Guess he only believes that if it's not him doing the exact same thing. :down: :down:

See you in court Tiny Trump. :bop: :bop: :bop:


----------



## huntin1 (Nov 14, 2003)

The Dems were all whining about illegal immigration and how it must be stopped,so they voted to fund a wall. Their crappy choice for President couldn't get it done. Now it's an immoral proposition, and why? Because Trump wants it done. I'm sick and tired of the Dems and their posturing. I don't particularly care for executive decisions by any President, but I'm to the point right now where I say screw the democrats, declare a national emergency and build the wall, all of it, from the gulf all the way to the Pacific Ocean.


----------



## KEN W (Feb 22, 2002)

I can totally agree....I am sick and tired of Trump and everything he does.As I said above.....who was whining about it in 2014? Trump.....but it doesn't count when he does it? Guess not. Just ask him.

Again.....what goes around, comes around. Are Republicans ready for a Democrat President who will use Executive Orders for Obama Care? Or how about gun control? But then the party of Trump doesn't care. As long as he gets his way.


----------



## Chuck Smith (Feb 22, 2005)

> Again.....what goes around, comes around. Are Republicans ready for a Democrat President who will use Executive Orders for Obama Care?

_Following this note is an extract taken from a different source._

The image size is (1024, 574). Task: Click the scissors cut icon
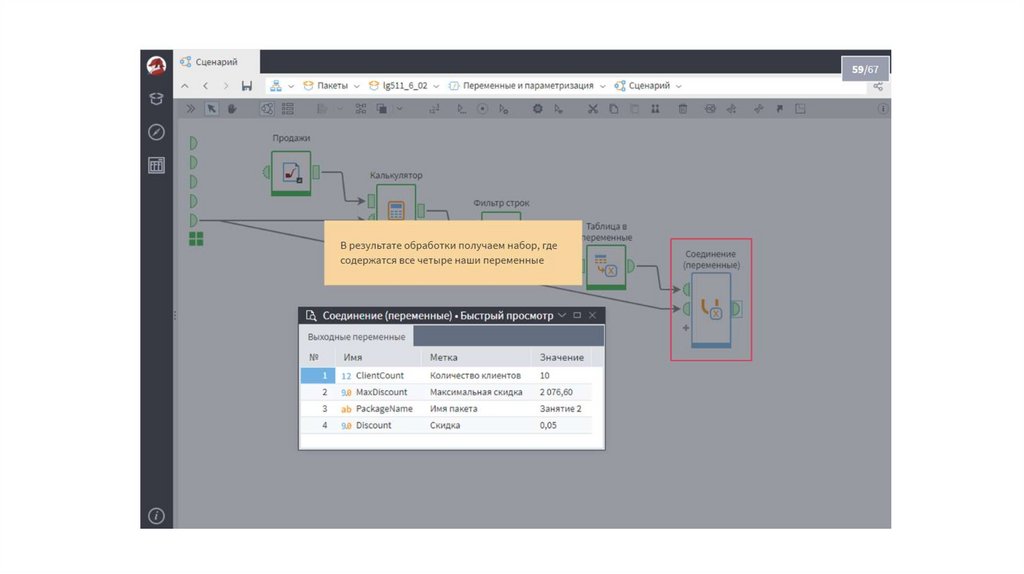[x=592, y=109]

Or how about gun control? But then the party of Trump doesn't care. As long as he gets his way


Agree with you 100%!!

With some of the so called "front runners for 2020".... we will beg for Obama to be back in office.

But on Gun control... they will have to becareful because of the 2nd amendment. Health Care.... well if Obama Care and it repel was struck down.... how can they have a "national emergency".... unless they are admitting that Obama Care is a failure???

The thing that gets me many are saying this is a "made up" crisis. So the fentyal bust that would have killed 57 million people isn't a crisis? The opiods that are flowing in from the southern border isn't a "crisis". Ask the people who have had illegals kill loved ones if it is a "crisis". Those are illegals with a criminal record beyond being in the USA illegally. I know people will say that more drugs come thru ports of entry.... Well a wall will push more people towards the ports so then they can also have more equipment and resources there to help catch smugglers.

Think of it this way... at sporting events there are "gates" and "fences". Yes someone could jump a fence to get in. But most people are now funneled towards the gates. Where they have security... or people "admitting" people into the venue. You need less people watching the fence or wall then you can pool resources towards the "gates".

But again.... this whole political scene now is idiotic. Just look at some of your comment ken with the name calling. That is what political discussion comes down too? Look how the media on any issue tries to analysis who "wins and loses".... Like I mentioned it should be EVERYONE wins because it is OUR COUNTRY. Please don't say "what comes around".... because that card has been played out.... on all sides.

We need elected officials to work together. We shouldn't have a Congress that isn't going to work towards common ground. I know you will state that the Reps didn't do that with Obama.... but Dem's didn't budge on things either. Look at what party always "caves"..... that is the issue. One party is doing the middle ground and the others isn't. :bop:


----------



## Plainsman (Jul 30, 2003)

> Once again he says...."I can do anything I want..


 I missed that. Was it on tv or a tweet?


----------



## Chuck Smith (Feb 22, 2005)

> I missed that. Was it on tv or a tweet?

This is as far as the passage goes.